Documenti • 20 Febbraio 2004

Ordinanza 15 gennaio 1996, n.287

Tribunale Civile di Salerno. Ordinanza 15 gennaio 1996, n. 287.

(Palumbo; Libero)

(omissis)

Osserva in diritto

Nel nostro ordinamento l’attribuzione del cognome è ordinariamente conseguente al possesso di uno status familiare, per cui quando l’art. 6 c.c. dispone: “Ogni persona ha diritto al nome che le è per legge attribuito” non rinvia a norme che disciplinano direttamente l’acquisto del nome, bensì a norme che regolano in genere il riconoscimento di uno status (e cioè prendono in esame tutte le possibili vicende in tema di filiazione legittima, naturale, legittimazione e adozione) e quindi, indirettamente, l’assunzione del nome.

Tra i diritti che formano il patrimonio irretrattabile della persona umana l’art. 2 della Costituzione riconosce e garantisce anche il diritto all’identità personale.

Si tratta del diritto di essere sé stesso, inteso come rispetto dell’immagine di partecipare alla vita associata, con acquisizioni di idee ed esperienze, con le convinzioni ideologiche, religiose, morali e sociali che differenziano, ed al tempo stesso qualificano, l’individuo.

L’identità personale costituisce un bene per sé medesima, indipendentemente dalla condizione personale e sociale, dai pregi e dai difetti del soggetto, di guisa che a ciascuno è riconosciuto il diritto a che la sua individualità sia preservata.

(omissis)

Sulla base delle suesposte riflessioni la Corte costituzionale, con sentenza 3 febbraio 1994 n. 13 ha dichiarato costituzionalmente illegittimo, per violazione dell’art. 2 Cost., l’art. 165 cit. r.d. 9 luglio 1939 n. 1238 (ordinamento dello stato civile) nella parte in cui non prevede che, quando la rettifica degli atti dello stato civile, intervenuta per ragioni indipendenti dal soggetto cui si riferisce, comporti il cambiamento del cognome il soggetto stesso possa ottenere dal giudice il riconoscimento del diritto a mantenere il cognome originariamente attribuitogli ove questo sia ormai da ritenersi segno distintivo della sua identità personale.

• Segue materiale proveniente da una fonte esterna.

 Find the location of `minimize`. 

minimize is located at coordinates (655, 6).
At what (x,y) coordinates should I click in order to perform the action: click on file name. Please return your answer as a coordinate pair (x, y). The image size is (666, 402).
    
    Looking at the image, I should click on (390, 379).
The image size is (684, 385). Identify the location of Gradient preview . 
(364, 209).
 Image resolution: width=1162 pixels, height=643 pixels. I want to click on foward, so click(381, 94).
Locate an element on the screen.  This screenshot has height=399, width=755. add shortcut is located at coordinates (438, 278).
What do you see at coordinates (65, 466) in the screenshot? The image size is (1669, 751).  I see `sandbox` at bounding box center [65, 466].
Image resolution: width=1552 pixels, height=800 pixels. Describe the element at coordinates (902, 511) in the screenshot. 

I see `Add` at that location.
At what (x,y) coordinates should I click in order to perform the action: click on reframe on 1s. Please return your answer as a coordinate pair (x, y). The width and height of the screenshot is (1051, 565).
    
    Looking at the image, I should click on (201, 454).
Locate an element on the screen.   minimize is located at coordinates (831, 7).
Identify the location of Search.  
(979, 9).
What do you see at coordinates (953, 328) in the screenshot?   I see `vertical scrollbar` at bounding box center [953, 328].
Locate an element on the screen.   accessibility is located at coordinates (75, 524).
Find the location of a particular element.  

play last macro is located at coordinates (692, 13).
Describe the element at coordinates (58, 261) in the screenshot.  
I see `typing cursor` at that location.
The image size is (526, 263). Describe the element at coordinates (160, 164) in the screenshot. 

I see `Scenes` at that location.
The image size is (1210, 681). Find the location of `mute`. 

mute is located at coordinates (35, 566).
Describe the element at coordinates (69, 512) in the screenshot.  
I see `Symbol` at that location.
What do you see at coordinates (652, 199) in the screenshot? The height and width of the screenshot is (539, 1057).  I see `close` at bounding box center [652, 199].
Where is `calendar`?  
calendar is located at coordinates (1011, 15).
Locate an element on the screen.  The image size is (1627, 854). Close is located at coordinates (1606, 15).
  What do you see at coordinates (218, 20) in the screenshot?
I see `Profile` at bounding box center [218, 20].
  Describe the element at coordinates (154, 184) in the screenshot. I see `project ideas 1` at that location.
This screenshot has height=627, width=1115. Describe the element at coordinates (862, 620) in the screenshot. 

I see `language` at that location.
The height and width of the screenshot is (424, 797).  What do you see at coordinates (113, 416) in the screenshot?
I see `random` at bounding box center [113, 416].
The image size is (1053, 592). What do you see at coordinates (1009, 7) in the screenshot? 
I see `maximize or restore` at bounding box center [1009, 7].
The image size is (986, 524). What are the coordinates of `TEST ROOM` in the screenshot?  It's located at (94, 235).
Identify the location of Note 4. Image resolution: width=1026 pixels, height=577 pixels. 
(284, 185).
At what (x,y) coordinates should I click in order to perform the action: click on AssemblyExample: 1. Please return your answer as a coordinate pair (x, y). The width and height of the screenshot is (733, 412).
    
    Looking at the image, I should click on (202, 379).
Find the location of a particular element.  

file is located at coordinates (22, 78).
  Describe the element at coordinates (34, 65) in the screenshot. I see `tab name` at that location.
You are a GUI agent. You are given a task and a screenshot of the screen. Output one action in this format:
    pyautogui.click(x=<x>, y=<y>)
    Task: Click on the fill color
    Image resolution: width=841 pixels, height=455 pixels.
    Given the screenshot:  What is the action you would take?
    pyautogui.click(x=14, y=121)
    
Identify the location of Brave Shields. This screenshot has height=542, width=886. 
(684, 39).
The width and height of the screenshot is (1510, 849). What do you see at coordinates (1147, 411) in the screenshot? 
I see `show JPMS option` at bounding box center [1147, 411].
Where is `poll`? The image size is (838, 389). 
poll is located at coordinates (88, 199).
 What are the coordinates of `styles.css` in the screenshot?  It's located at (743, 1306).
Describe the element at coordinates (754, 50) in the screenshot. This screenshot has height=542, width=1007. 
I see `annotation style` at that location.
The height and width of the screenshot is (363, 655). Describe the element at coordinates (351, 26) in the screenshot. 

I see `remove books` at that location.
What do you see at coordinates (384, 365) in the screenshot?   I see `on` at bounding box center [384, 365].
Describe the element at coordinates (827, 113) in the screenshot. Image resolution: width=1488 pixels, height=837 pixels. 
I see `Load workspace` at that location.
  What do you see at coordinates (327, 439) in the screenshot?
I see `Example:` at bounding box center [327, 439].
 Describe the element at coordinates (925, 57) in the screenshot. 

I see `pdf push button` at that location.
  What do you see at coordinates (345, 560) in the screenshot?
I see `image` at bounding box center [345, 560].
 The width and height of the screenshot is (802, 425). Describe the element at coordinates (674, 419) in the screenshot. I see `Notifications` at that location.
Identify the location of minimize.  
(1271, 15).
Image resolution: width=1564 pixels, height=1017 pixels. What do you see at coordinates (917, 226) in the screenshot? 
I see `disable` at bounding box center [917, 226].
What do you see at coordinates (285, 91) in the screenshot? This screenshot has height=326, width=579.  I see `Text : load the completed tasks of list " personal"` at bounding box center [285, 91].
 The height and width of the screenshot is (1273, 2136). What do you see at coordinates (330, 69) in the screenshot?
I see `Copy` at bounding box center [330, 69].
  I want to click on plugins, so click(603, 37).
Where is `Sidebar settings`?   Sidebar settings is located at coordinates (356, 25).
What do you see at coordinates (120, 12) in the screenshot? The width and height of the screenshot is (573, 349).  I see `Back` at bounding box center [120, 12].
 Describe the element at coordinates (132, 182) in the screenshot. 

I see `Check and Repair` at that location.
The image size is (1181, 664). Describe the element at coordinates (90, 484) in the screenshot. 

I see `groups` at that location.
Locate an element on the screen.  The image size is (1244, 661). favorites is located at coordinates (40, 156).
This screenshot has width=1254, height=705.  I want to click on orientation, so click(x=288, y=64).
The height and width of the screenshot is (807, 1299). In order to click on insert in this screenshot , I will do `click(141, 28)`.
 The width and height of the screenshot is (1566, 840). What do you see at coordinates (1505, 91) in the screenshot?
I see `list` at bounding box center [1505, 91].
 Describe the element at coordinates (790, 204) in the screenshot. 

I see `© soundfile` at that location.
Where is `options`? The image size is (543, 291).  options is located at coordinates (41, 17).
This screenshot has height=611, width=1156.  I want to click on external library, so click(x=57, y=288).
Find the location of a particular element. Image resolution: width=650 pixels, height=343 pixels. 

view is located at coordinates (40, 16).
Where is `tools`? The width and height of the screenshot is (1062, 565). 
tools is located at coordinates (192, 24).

Osserva il Collegio che la fattispecie de qua non sia sostanzialmente dissimile, quanto alla ratio ispiratrice, a quella dinanzi esaminata poiché pure nel caso di specie a seguito di un atto unilaterale disposto da Pizzuti Luisa ed avente ad oggetto il riconoscimento, per la propria figlia, della ricorrente Libero Luciana, quest’ultima, ex art. 262 c.c. ha assunto il cognome del genitore che per primo la ha riconosciuta. Né può condurre a diverso avviso la partecipazione della stessa all’atto di riconoscimento del 25 novembre 1994 ex artt. 250 e 273 c.c. atteso che i valori in questione appaiono incomparabili tra loro in quanto il diritto al riconoscimento del proprio status di figlio non può subire influenze di sorta e, pertanto, non può logicamente essere condizionato dall’esigenza di mantenere il cognome nelle more acquisito (incongruenza che, allo stato, l’ordinamento provoca). Ne discende la non manifesta infondatezza della questione di incostituzionalità del citato art. 262 c.c. nei termini della già rilavata illegittimità dell’art. 163 r.d. 1939/1238 sostanzialmente analoghe apparendo la fattispecie di guisa che nell’ipotesi affermativa, la ricorrente non troverebbe ostacolo a vedersi riconoscere l’aggiunta del cognome acquisito a quello proprio anche in caso di riconoscimento successivo effettuato dal genitore naturale.

P.Q.M.

Visti gli artt. 134 e segg. della Costituzione e l’art. 262 c.c.;

Dispone l’immediata trasmissione degli atti alla Corte costituzionale affinché si pronunci sulla legittimità dell’art. 262 codice civile in relazione all’art. 2 della Costituzione nei sensi di cui alla parte motiva.